After holding a Somali terrorism suspect for two months on a U.S. warship, the Obama administration secretly flew him to New York for trial in a civilian court, leaving both rights groups and Congress infuriated.
The clandestine imprisonment at sea echoed Bush-era – and widely condemned – efforts to deny detainees constitutional protections while interrogating them offshore. Meanwhile, opting to surreptitiously bring the Somali to a U.S. federal court not far from where New York’s twin towers once stood gives the President a chance to circumvent Congress, which has thwarted efforts to put high-profile al-Qaeda suspects on trial in civilian courts.
Ahmed Warsame, said to be in his mid-20s, is hardly a major figure. He is described as a go-between for Somalia’s militant Al-Shabab group and the shadowy al-Qaeda in the Arabian Peninsula, located mainly in Yemen.
According to U.S. officials, he willingly operated with interrogators on board a U.S. warship. Once they were finished with him, after two months, a “clean” team from the FBI read him his rights to keep silent and have a lawyer, but the officials said he waived those rights and kept talking.
But his capture, interrogation and forthcoming trial will again lay bare the raw and bitterly disputed debate over treatment of detainees in America’s global war on Islamic extremists.
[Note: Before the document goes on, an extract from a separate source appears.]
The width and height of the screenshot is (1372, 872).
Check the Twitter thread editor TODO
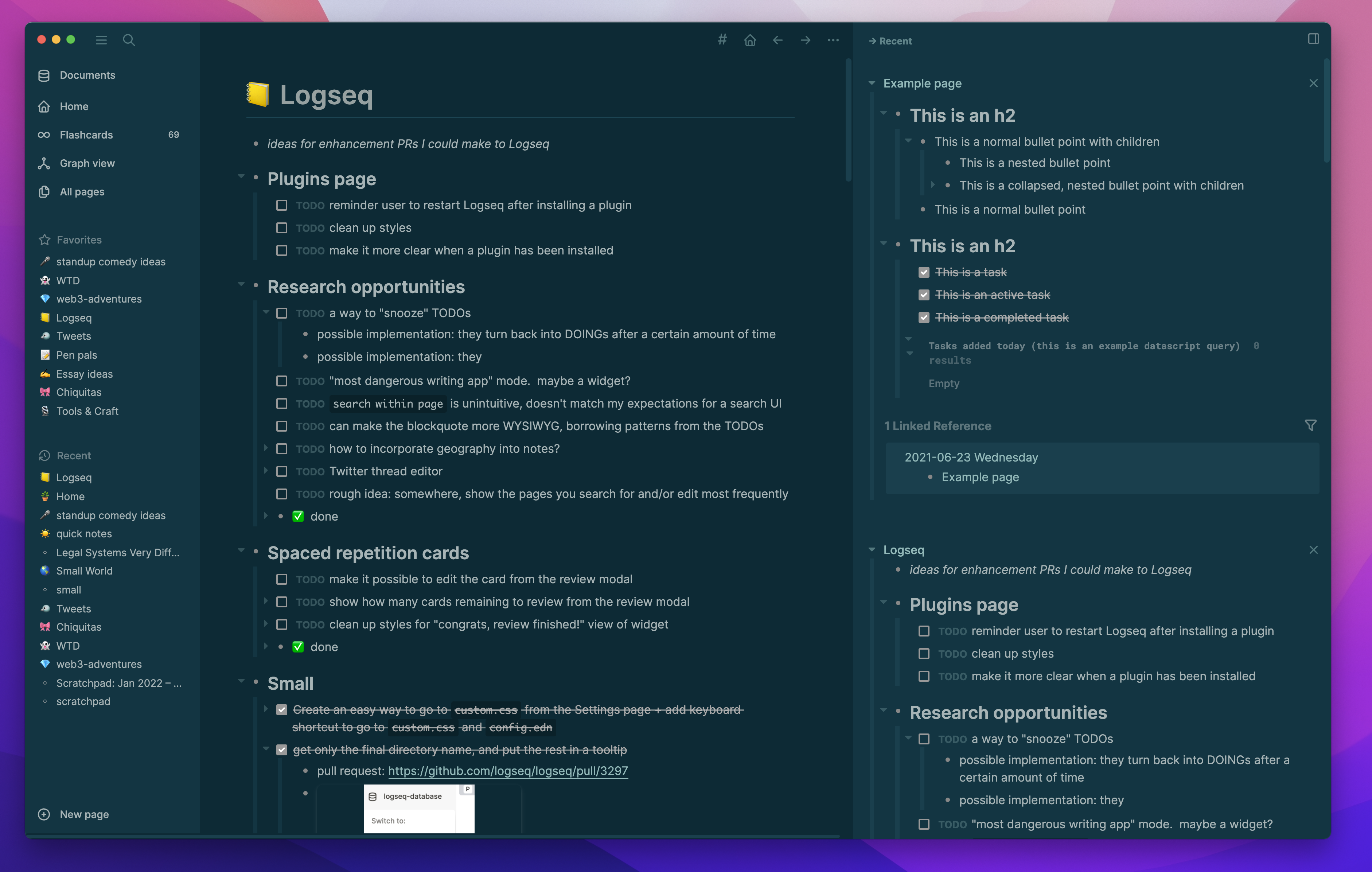(x=281, y=471)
Infuriated by being kept in the dark, Republican Senator Mitch McConnell accused Mr. Obama of willfully defying the majority of Americans who, he said, want terrorism suspects kept out of the United States. “Why is it so hard for President Obama to acknowledge what the majority of Americans already know: foreign terrorists are enemies of America,” Mr. McConnell said, adding: “They should not be tried as common criminals, but as terrorists in military commissions at Guantanamo Bay.”
Rights groups lauded the administration for bringing Mr. Warsame to New York to face trial in a civilian court. But they were appalled by the months of interrogation on a warship. “There is little practical difference between the Bush’s global war on terrorism and … the Netherworld that the [Obama]administration created,” said Hina Shamsi, director of the American Civil Liberties Union National Security Project.
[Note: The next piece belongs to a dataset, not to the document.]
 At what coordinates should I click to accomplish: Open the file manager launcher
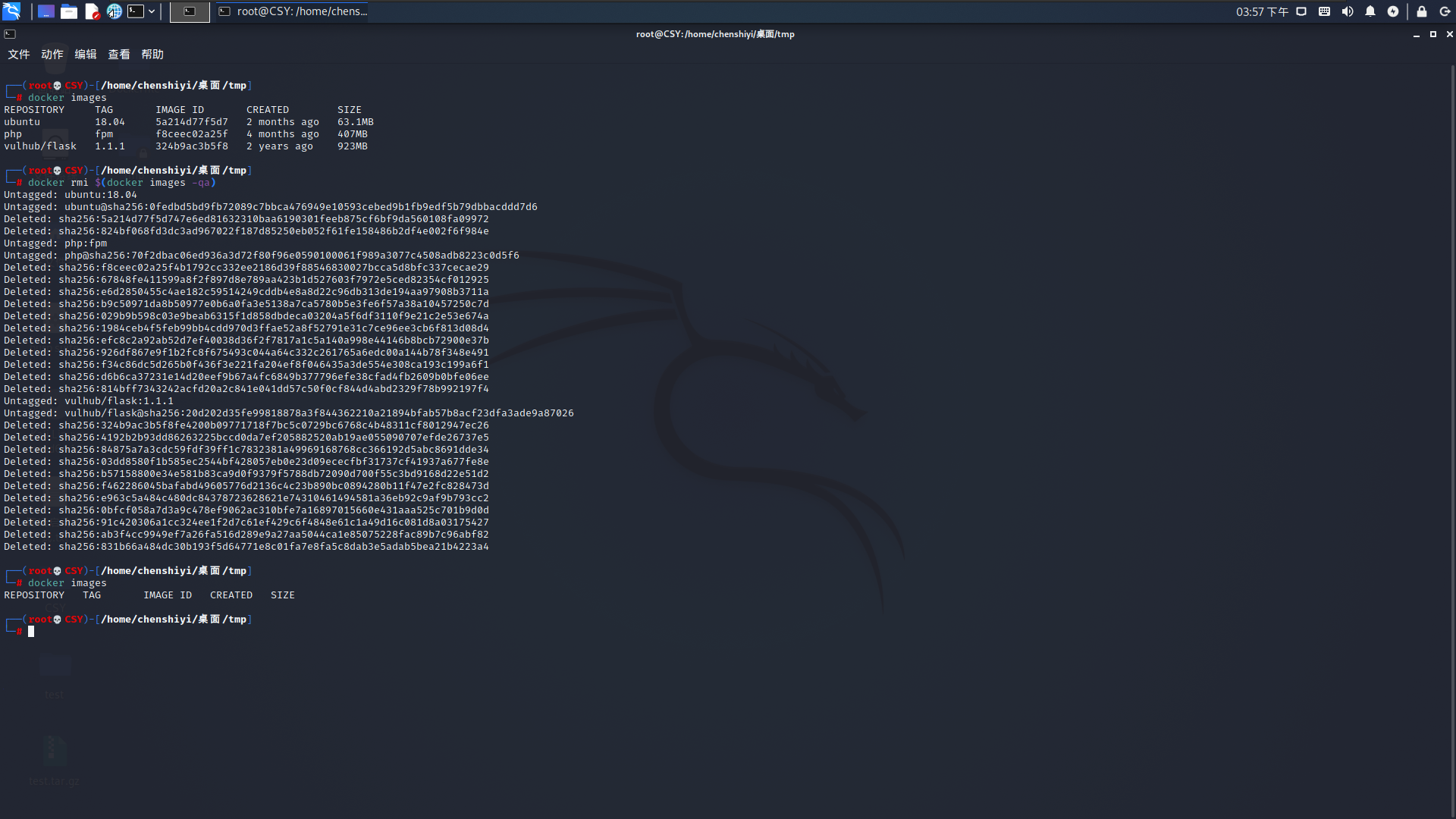point(69,11)
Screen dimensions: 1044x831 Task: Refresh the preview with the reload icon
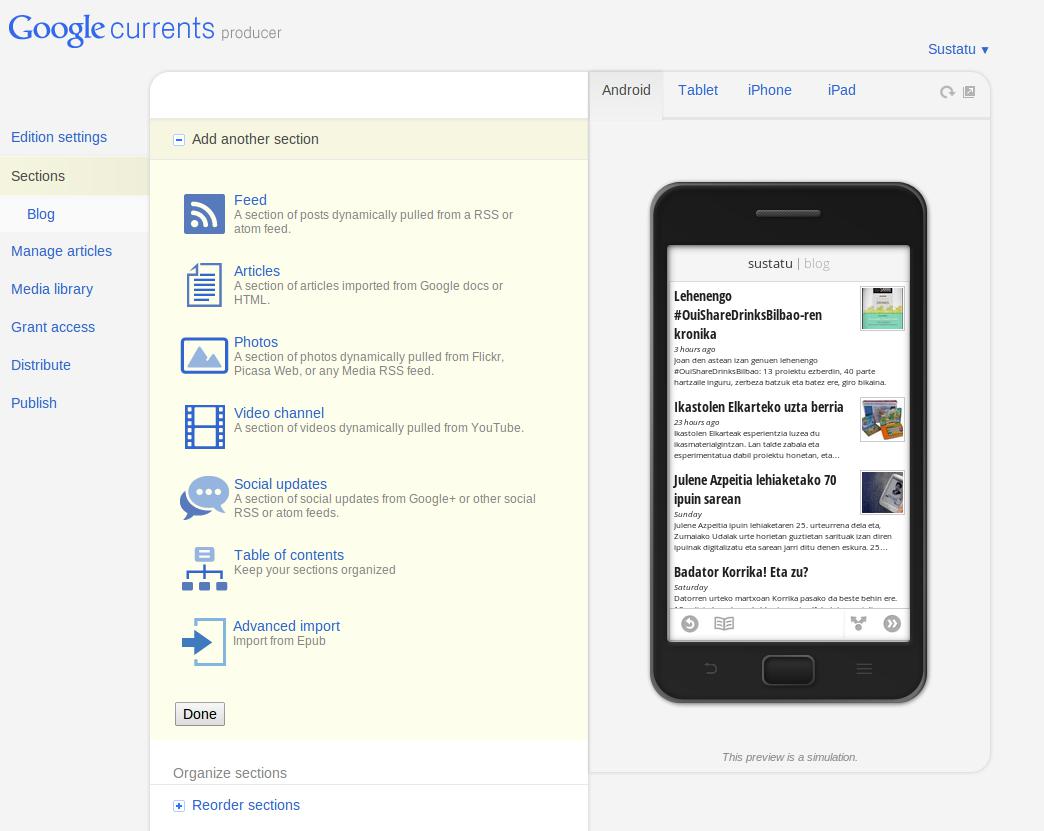(947, 92)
The President’s record is spotty on promises to scrap his predecessor’s controversial practices regarding captured al-Qaeda suspects. His vow to shutter Guantanamo within a year was embarrassingly dropped. Plans to put Khalid Sheikh Mohammed – mastermind of the Sept. 11, 2001, suicide hijackings – were quickly reversed in the face of angry opposition. So was a plan to bring terrorism suspects to a disused prison in Illinois. So far, the highest profile terrorist trial on Mr. Obama’s watch was the conviction of Canadian Omar Khadr, who was only 15 when he was captured after a firefight in Afghanistan.
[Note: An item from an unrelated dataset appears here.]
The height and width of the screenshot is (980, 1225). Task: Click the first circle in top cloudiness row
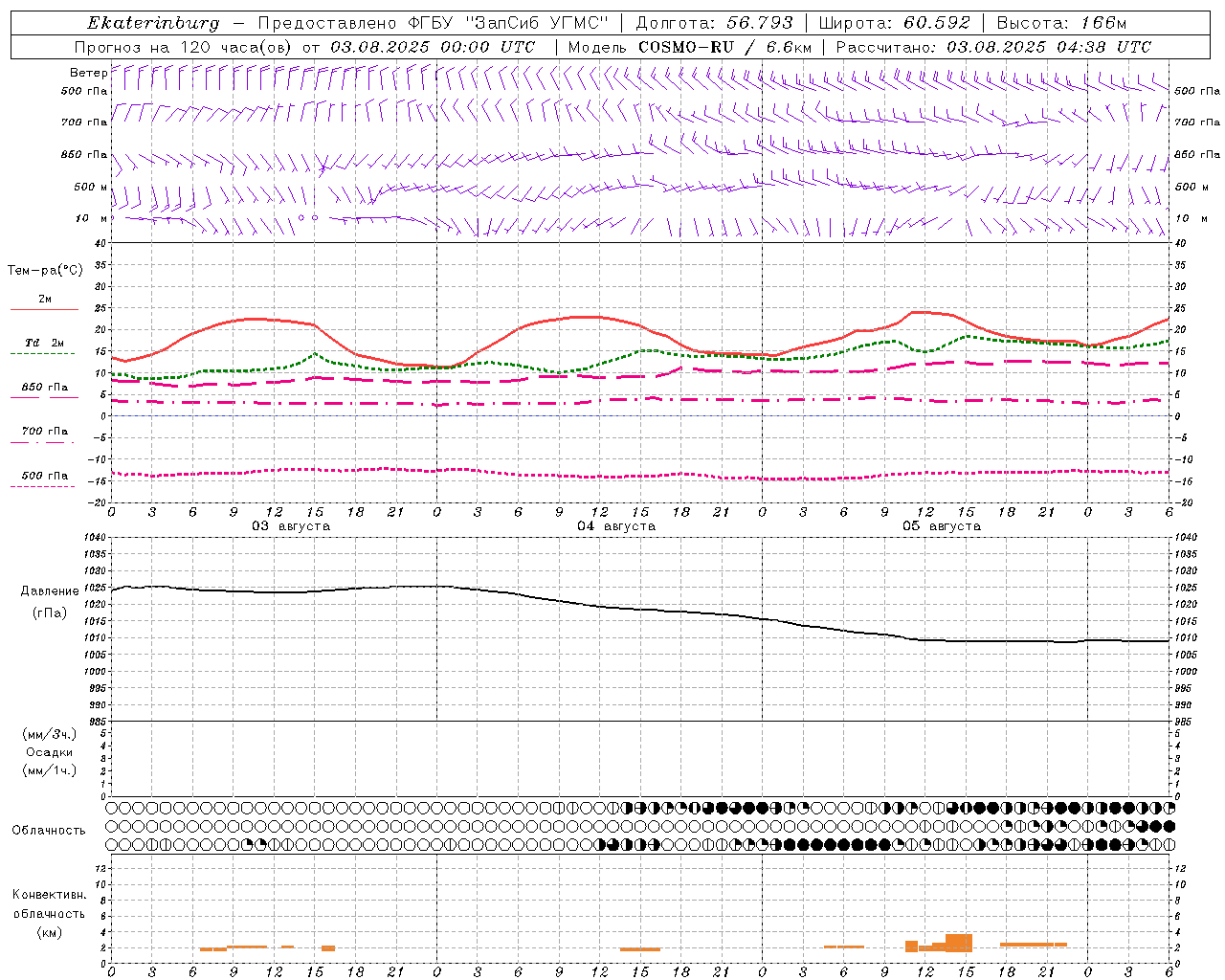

Still, there are significant differences in tone from the Bush era. Only rarely does Mr. Obama talk about the global hunt for violent Islamic extremists. Last week, he did, saying his “top priority in each and every one of these situations is to make sure that we’re apprehending those who would attack the United States, that we are getting all the intelligence that we can out of these individuals in a way that’s consistent with due process of law and that we … we prosecute them in a way that’s consistent with rule of law.”
And his officials are insisting the latest capture and interrogation was lawful. Among the differences; unlike the secret CIA prisons established offshore during the Bush presidency, the International Committee of the Red Cross was told of Mr. Warsame’s capture and visited him on the ship.